═════ Dataset ═════

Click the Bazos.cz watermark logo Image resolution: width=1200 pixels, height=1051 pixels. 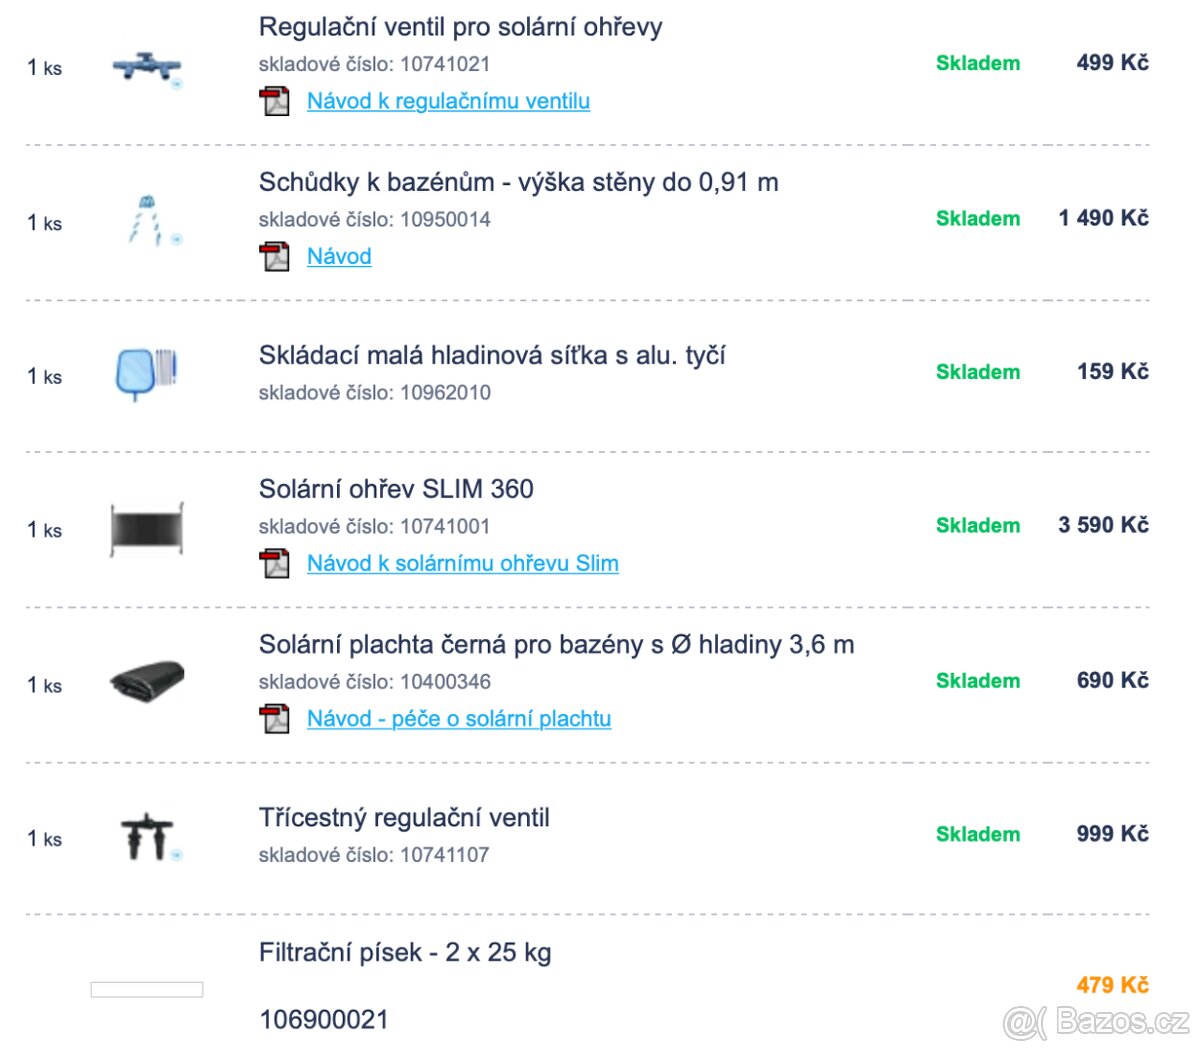pyautogui.click(x=1096, y=1021)
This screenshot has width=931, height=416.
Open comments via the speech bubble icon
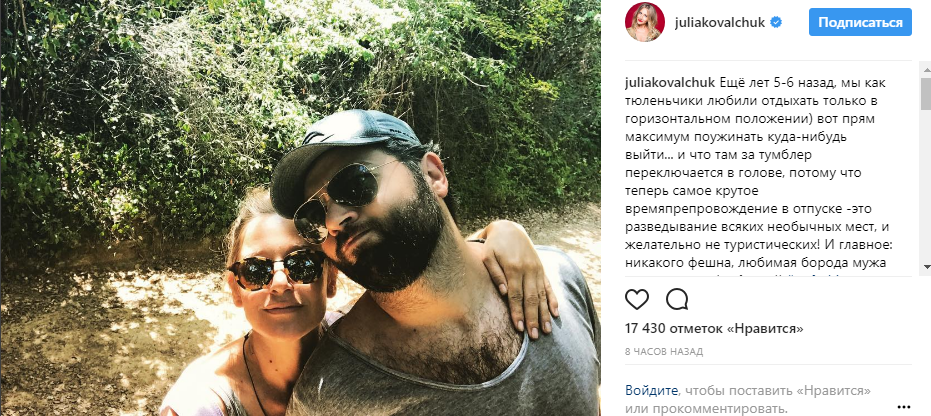click(x=677, y=300)
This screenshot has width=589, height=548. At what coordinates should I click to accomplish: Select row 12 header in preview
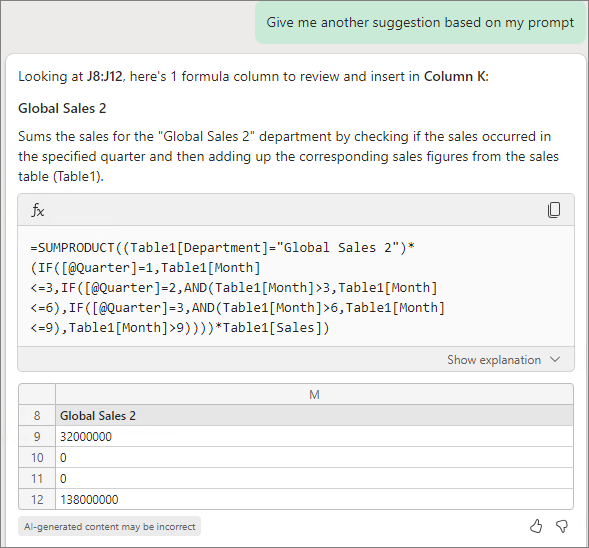pos(37,499)
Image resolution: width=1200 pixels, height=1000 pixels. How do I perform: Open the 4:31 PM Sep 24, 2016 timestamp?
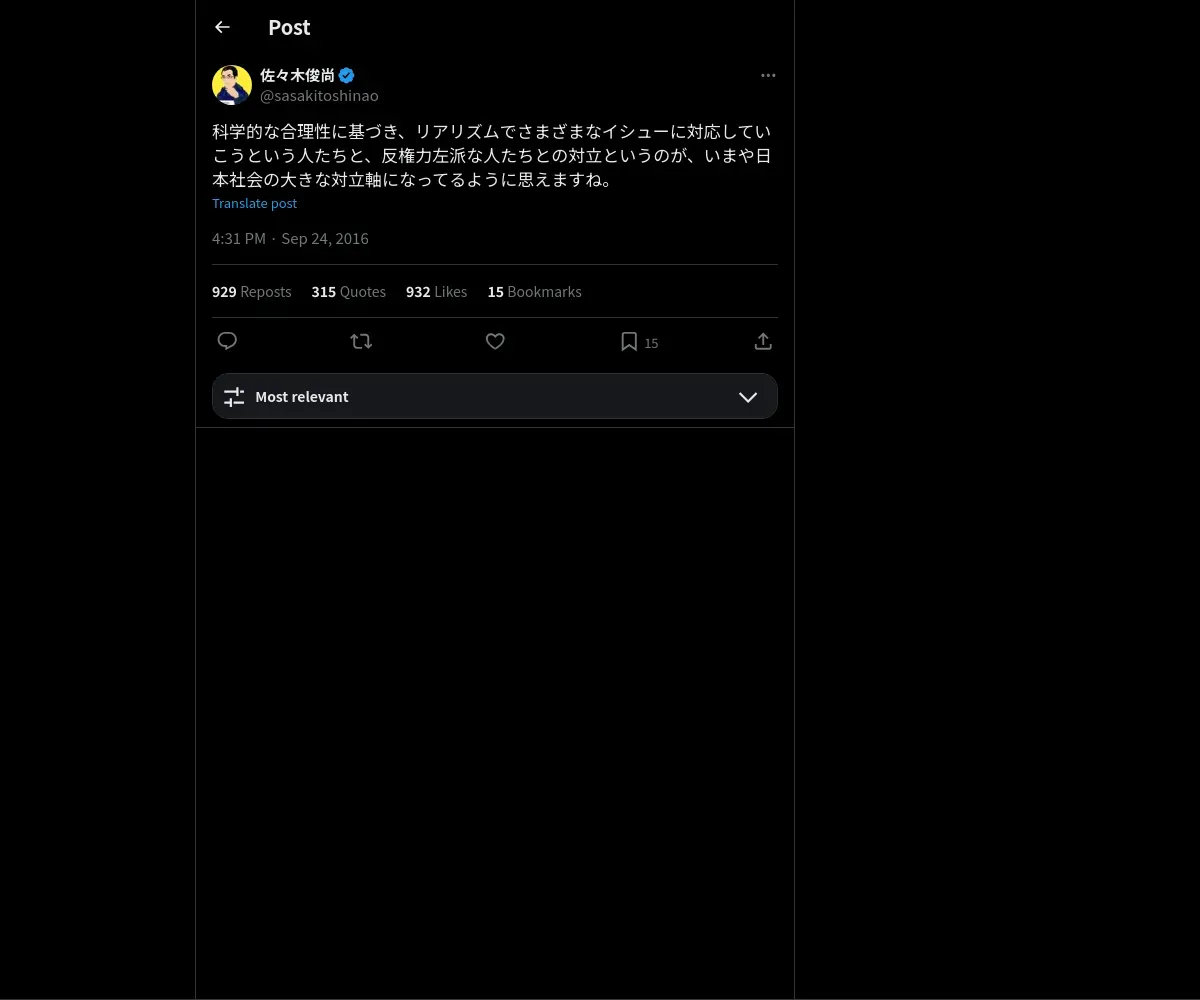(290, 238)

═════

> [Exercise]:
Beginning with the line that contains "Open comments via the speech bubble icon", reproduce every line through the end of the records above exactly, leaving pictures out.

> [Answer box]:
Open comments via the speech bubble icon
click(x=677, y=300)
This screenshot has width=589, height=548. At what coordinates should I click to accomplish: Select row 12 header in preview
pos(37,499)
Image resolution: width=1200 pixels, height=1000 pixels. How do I perform: Open the 4:31 PM Sep 24, 2016 timestamp?
(290, 238)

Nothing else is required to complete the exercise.